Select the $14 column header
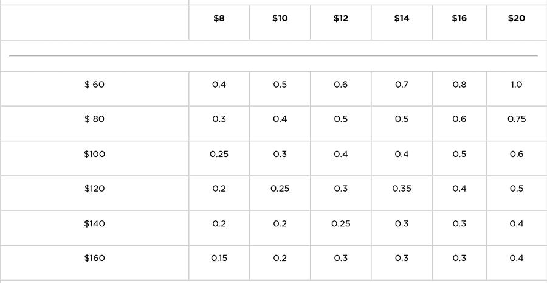This screenshot has height=283, width=547. (402, 18)
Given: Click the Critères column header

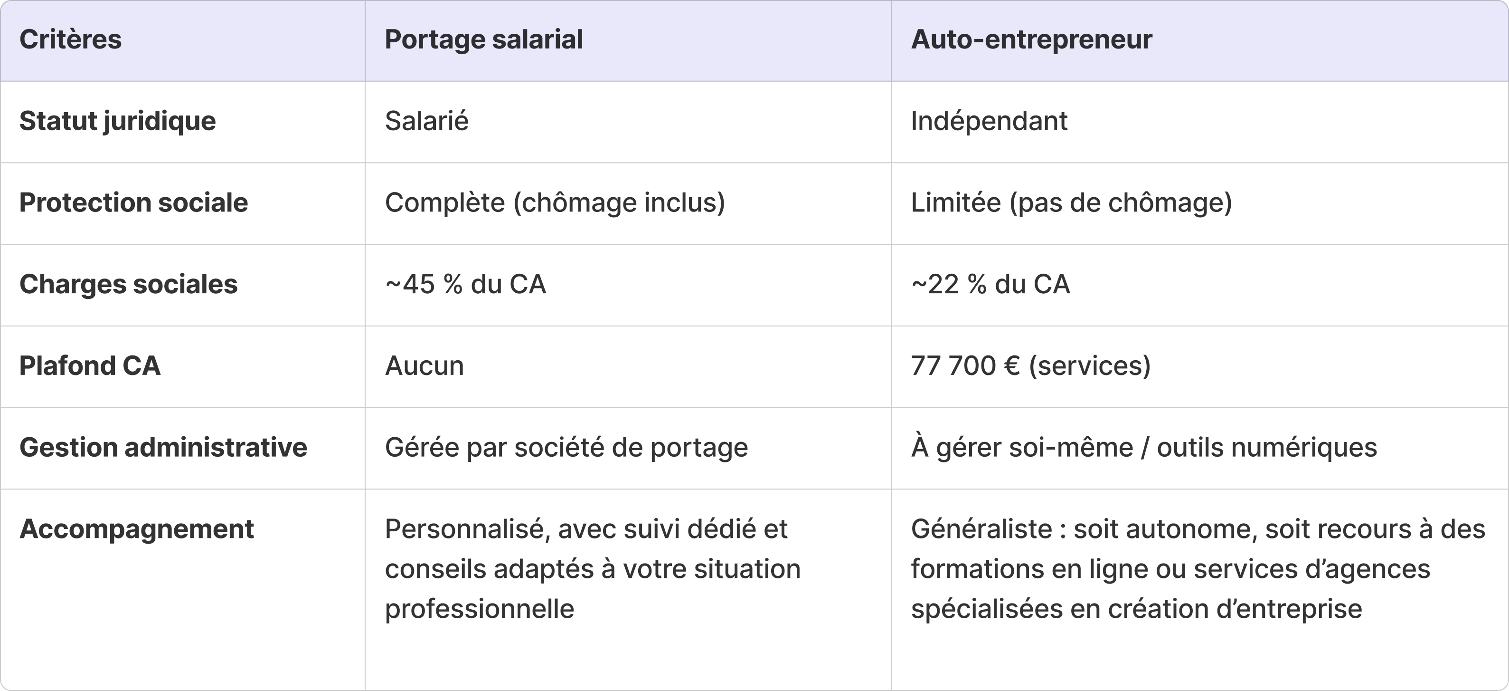Looking at the screenshot, I should click(70, 40).
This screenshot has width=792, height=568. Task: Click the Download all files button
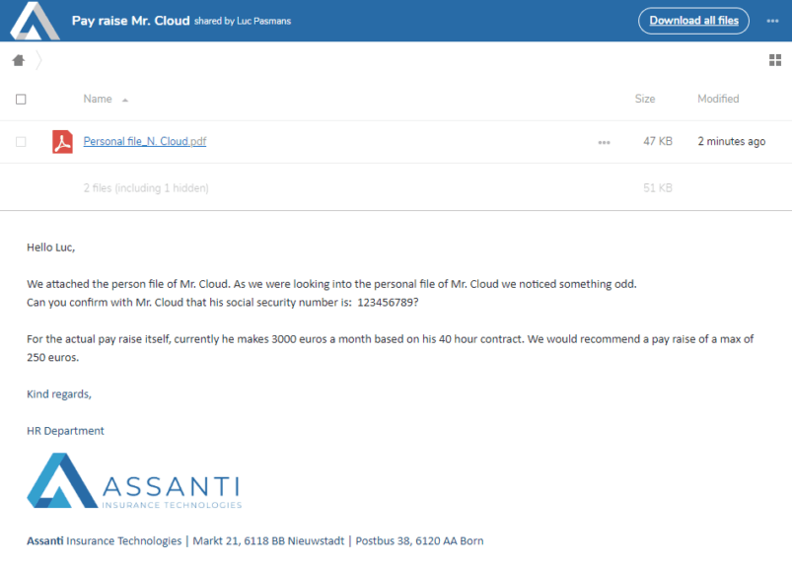tap(693, 20)
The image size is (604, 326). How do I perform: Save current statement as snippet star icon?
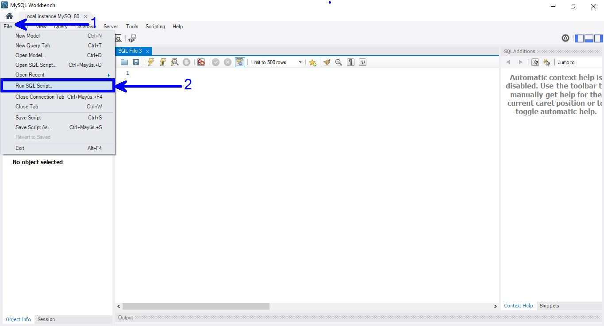pos(313,62)
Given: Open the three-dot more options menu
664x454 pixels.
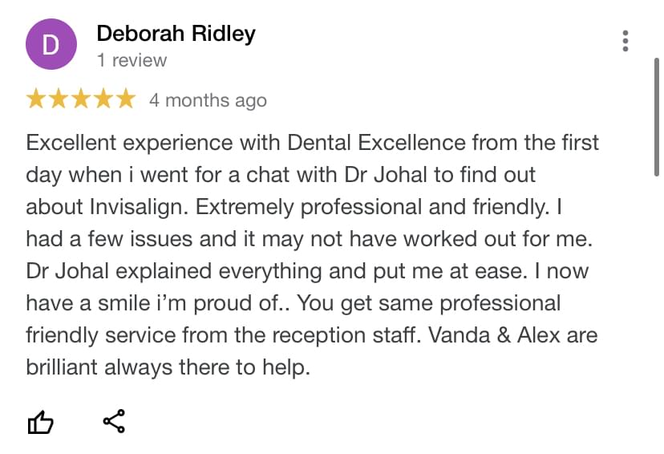Looking at the screenshot, I should pos(625,41).
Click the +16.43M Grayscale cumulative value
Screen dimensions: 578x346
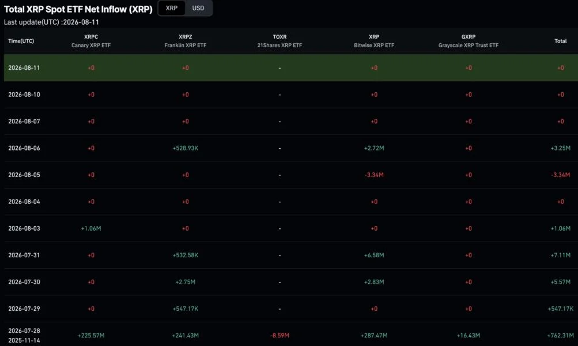tap(469, 335)
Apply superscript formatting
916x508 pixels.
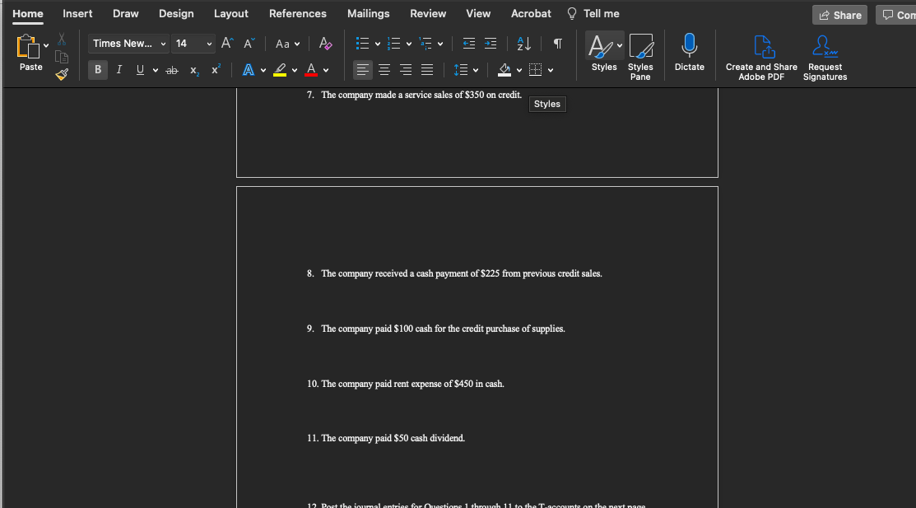215,70
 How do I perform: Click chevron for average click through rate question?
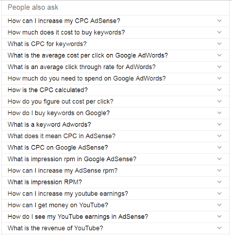pos(219,67)
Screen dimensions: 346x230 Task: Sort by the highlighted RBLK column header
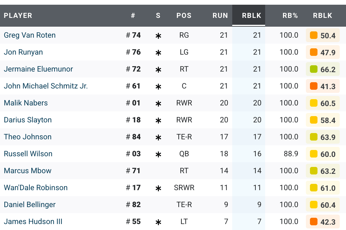pos(251,15)
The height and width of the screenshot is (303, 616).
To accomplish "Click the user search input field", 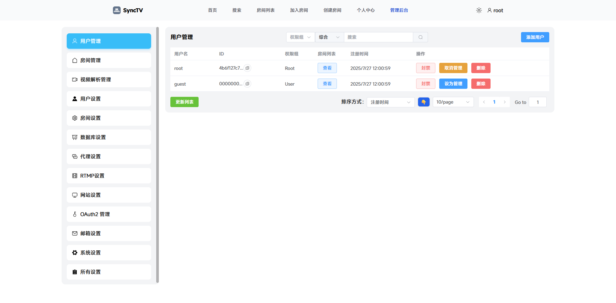I will point(379,37).
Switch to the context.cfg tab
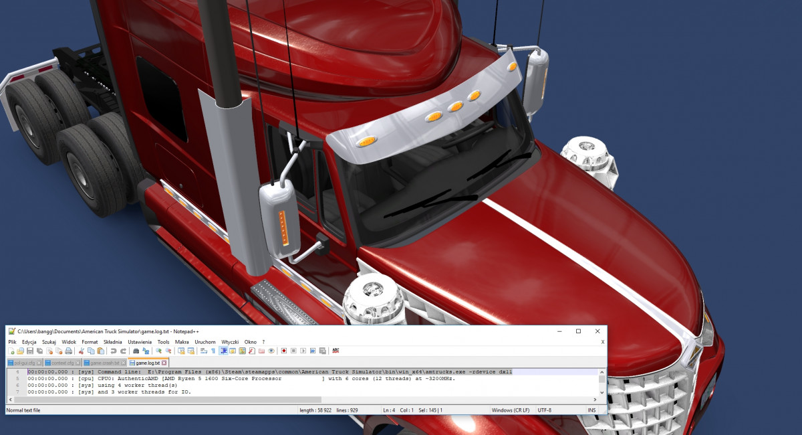Viewport: 802px width, 435px height. coord(64,363)
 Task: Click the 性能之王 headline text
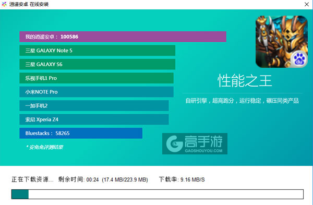click(x=245, y=81)
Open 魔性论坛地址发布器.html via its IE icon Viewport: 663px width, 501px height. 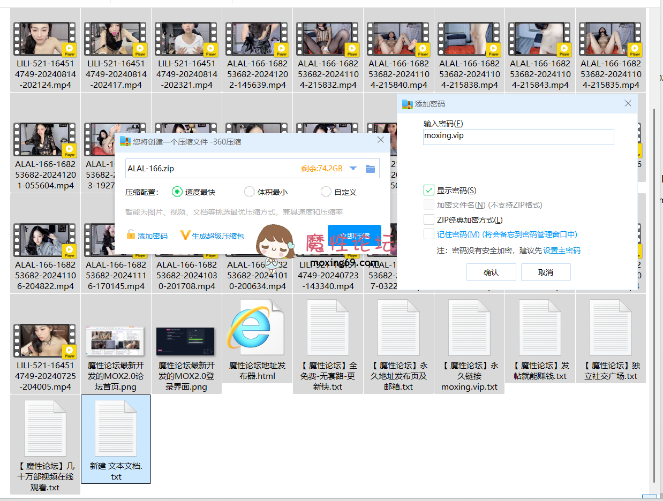pyautogui.click(x=257, y=326)
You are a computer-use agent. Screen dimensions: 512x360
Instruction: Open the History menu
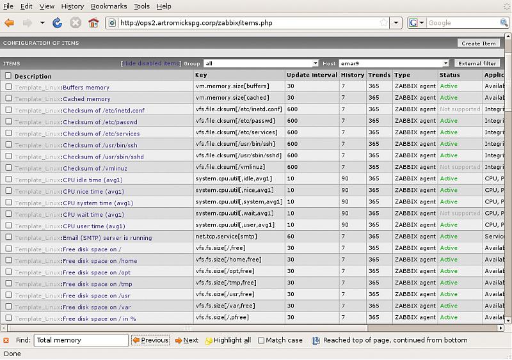point(72,6)
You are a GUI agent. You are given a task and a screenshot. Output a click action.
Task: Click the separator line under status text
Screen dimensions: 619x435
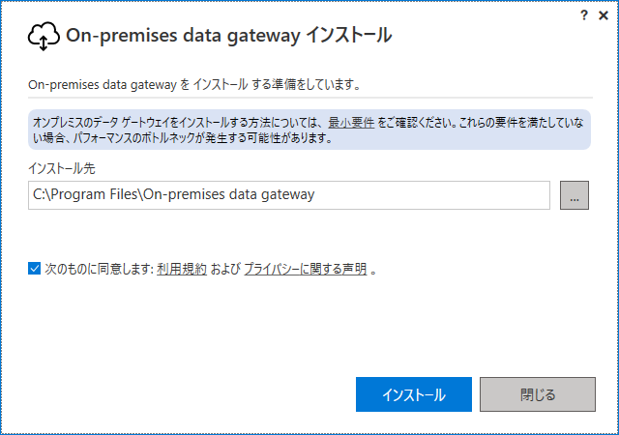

++++++++++++++++++++

## Work instructions
Search the material above for "agent". Copy each line that has it.

## Problem solution
You are a computer-use agent. Screen dimensions: 512x360
You are a GUI agent. You are given a task and a screenshot. Output a click action.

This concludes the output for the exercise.